TASK
No pictures belong in the copy. Retype exactly, and only, the stretch of lines below from the one with "Where should I click to: Open the @BenOshior" through the one with "Where should I click to: Open the 风水".

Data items
Segment Open
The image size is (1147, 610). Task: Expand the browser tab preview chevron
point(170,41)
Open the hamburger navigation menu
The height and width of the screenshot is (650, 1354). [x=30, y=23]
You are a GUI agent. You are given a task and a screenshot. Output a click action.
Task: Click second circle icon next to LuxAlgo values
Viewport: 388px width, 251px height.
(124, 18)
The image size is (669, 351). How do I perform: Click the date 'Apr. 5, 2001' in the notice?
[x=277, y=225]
Segment Closed
Segment Open
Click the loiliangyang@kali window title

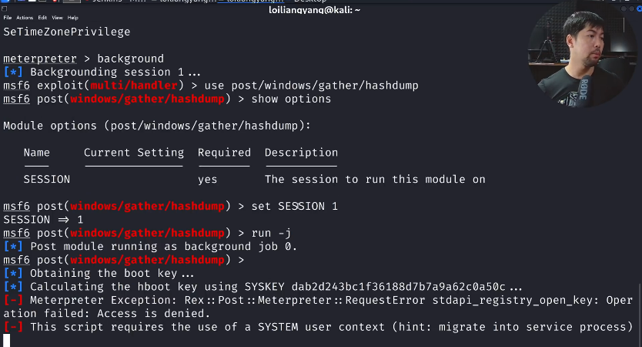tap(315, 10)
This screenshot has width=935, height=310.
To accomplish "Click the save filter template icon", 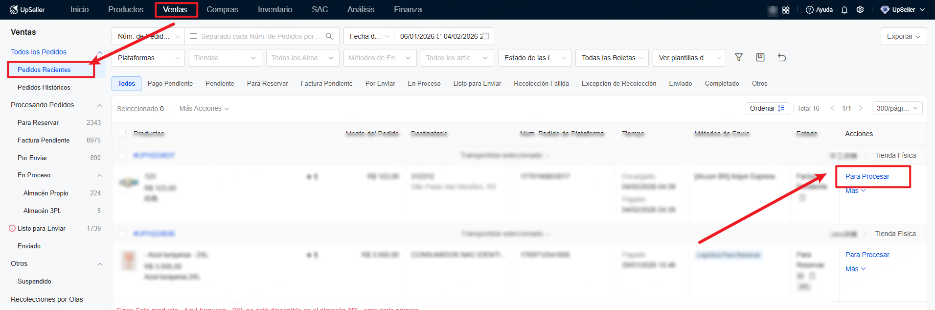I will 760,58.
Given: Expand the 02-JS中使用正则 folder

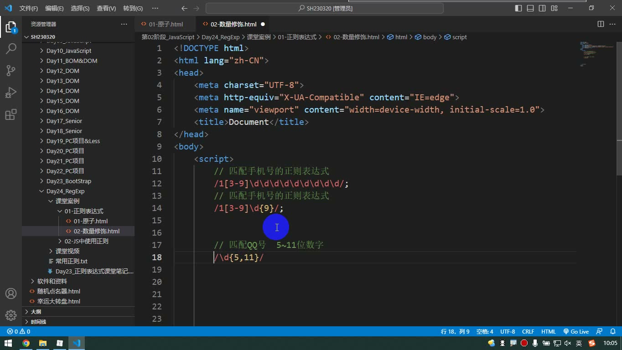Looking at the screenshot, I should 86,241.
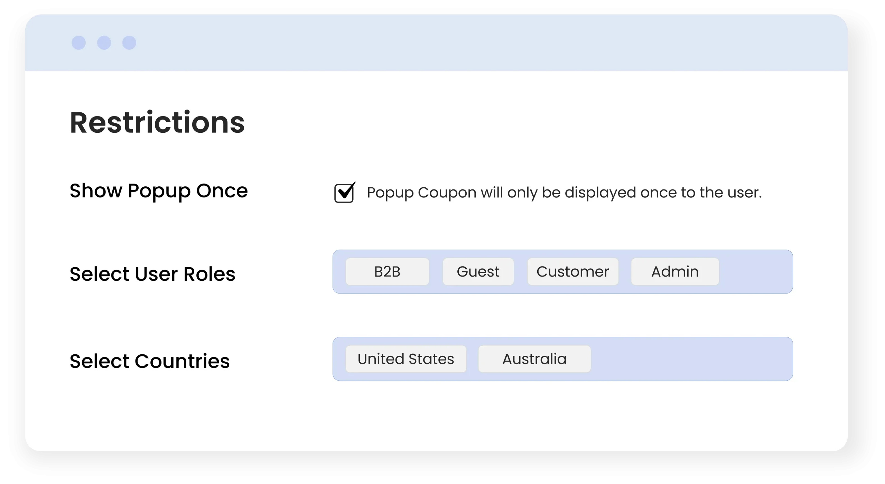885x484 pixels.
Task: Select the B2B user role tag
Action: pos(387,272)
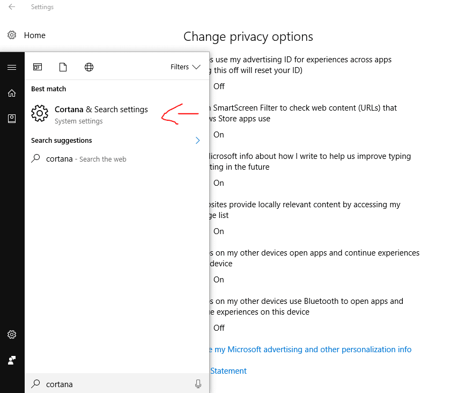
Segment Closed
Segment Open
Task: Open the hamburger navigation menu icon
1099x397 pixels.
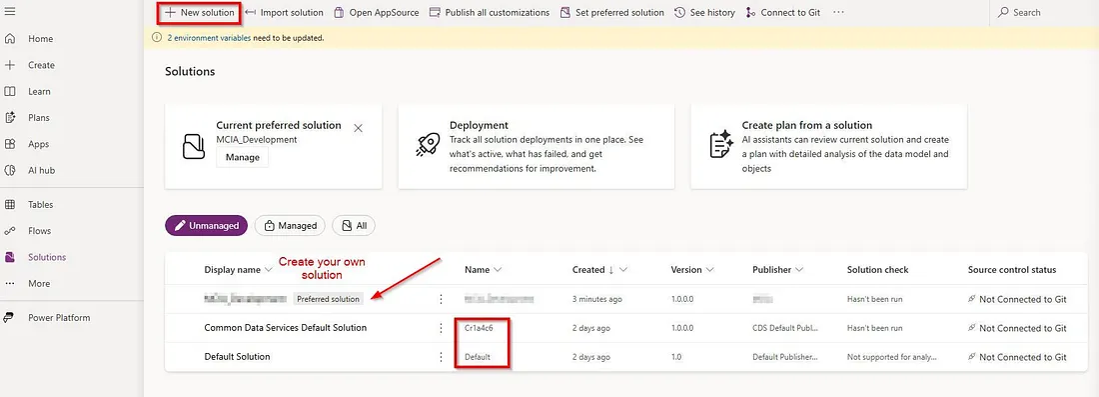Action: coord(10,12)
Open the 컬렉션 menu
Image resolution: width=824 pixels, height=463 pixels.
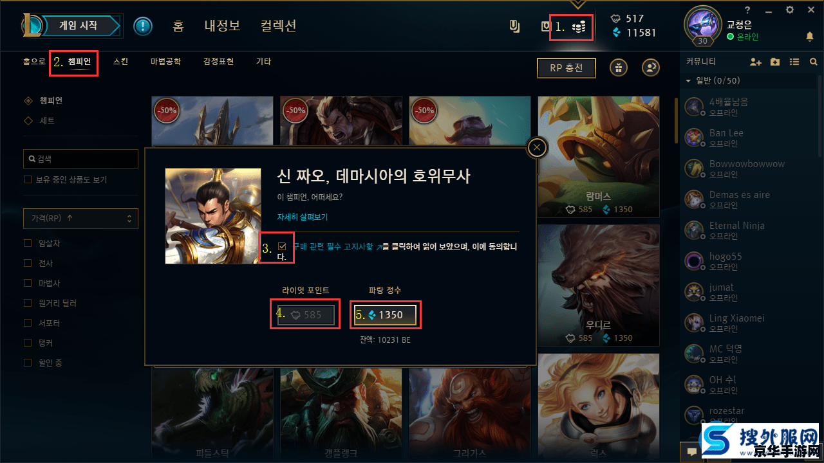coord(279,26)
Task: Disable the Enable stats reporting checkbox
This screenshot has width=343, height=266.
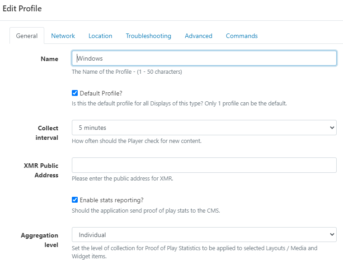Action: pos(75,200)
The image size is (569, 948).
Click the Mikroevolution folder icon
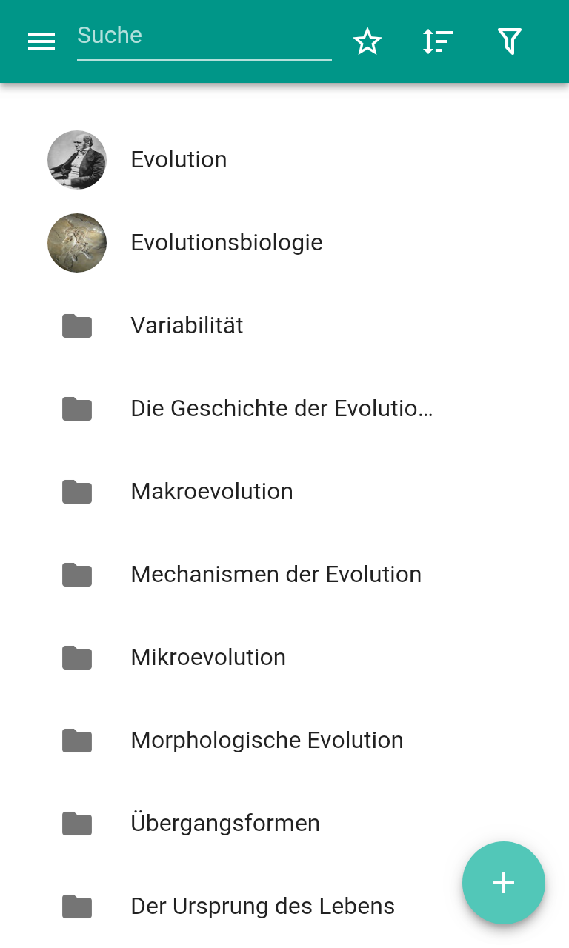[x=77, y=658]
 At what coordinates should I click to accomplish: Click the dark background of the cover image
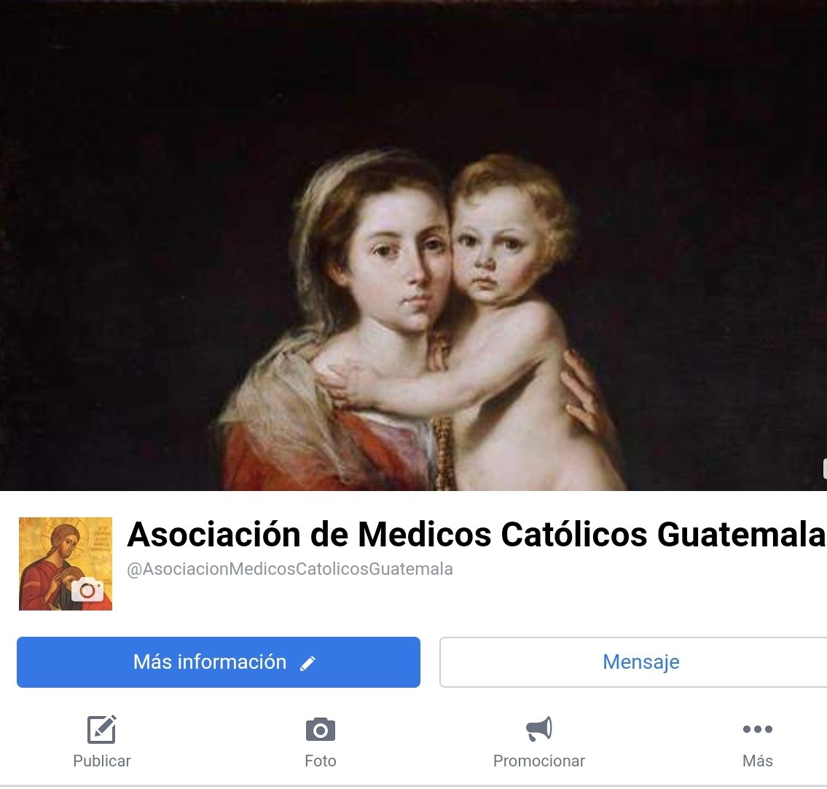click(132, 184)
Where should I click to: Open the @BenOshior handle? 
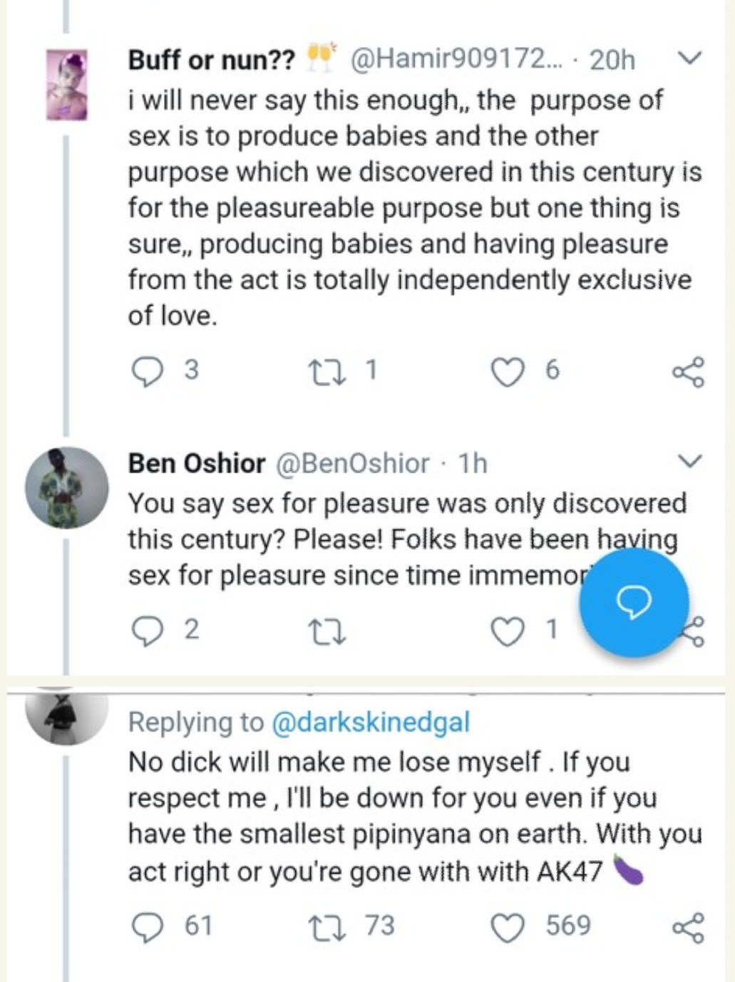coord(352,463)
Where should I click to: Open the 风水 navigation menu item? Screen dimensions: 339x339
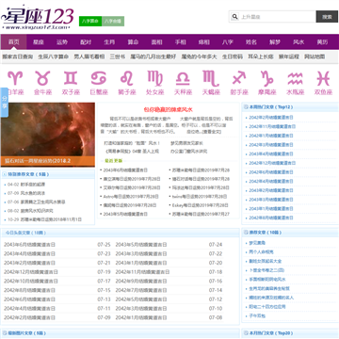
Segment Closed
ANSWER TO THE EXERCISE
Where should I click to: Open the @BenOshior handle? 
coord(352,463)
Where should I click to: Open the 风水 navigation menu item? Screen dimensions: 339x339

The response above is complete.